本当に、この人、何歳なんだろうな……まぁ、ディアーヌさんは、ディアーヌさんだから、別に年齢は、どうでも良いか。
「では、ディアお姉さま。ドレイク先生のこと、よろしくお願いします」
「その呼び方もいいねー。せんせーの事はディアおねーちゃんに任せなさい」
「はい。では失礼します」
「ばいばーい。おだいじにー」
手を振るディアーヌさんに右手を振り返し、俺は『ドレイク・パブロフの店』を後にした。
日が照る時間の長い季節故、まだ外は明るく、僅かな赤に染まるだけであった。
さて、一度、家に帰るとしよう。
商店へと向かう人波。
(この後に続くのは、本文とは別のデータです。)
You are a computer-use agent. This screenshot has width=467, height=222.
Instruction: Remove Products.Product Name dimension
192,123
そして、住宅へと戻る人波。
後者に乗り、人混みに紛れながら、歩き慣れた道を進む。
今日は、友人の見送りで空を跳んだ以外、騒動も無い平和な一日だった。
こんな日が、続けばいいな……。
それが、無意味な祈りである事くらい、自分でも分かっている。
戦いの音は、いつでも、どこからでも響くものだ……ふぅ。何もない所で勝手に滅入っていても仕方ないよな。
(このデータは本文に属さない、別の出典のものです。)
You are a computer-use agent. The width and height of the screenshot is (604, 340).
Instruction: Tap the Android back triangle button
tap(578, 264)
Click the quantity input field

さてと、テラさんが帰って来るまでの間、訓練の続きでもしていよう。
そうと決まれば、急ごう。
歩む足を急かし、出来るだけ人の邪魔にならぬ様に、人混みの中を駆け抜ける。
またマルクか、と言わんばかりの視線が飛ぶが、気にしてなど居られない。
何事も行動第一だ。
降りかかる面倒事は、後で考えるとしよう。
次第に人が少なくなっていき、我が家に辿り着く前には周囲に誰も居なくなっていた。まぁ我が家は、住宅街の更に奥にポツンとあるからな。
走り、開け放たれたままの門へと向かう俺の目が、我が家の敷地から飛び出す人影を捉えた。
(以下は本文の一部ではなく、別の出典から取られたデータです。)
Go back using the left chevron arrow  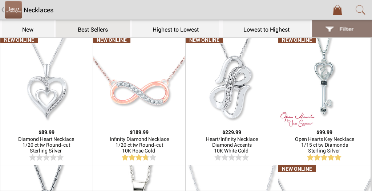pos(3,10)
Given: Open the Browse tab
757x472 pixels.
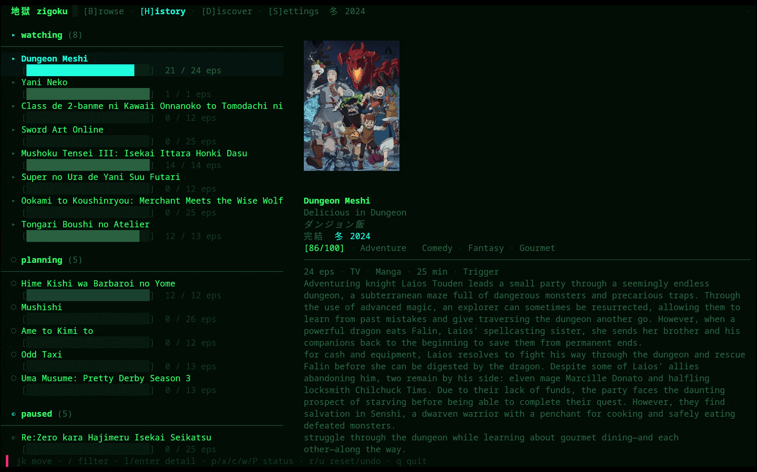Looking at the screenshot, I should [104, 11].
胴や足に金属防具を身につけた、筋骨隆々なあの姿は……ゴンさんだ。
「おーい。ゴンさーん」
「おっ! マル坊!」
ダンジョン入口を守る番兵の仕事をするゴンさんが、今、ここに居る……平穏なんて、簡単に崩れ去るものだ。
こちらに駆け寄るゴンさんへ一秒でも早く近づく為に、俺は更に速度を上げた。
その一秒が、誰かの命を守るかもしれないから。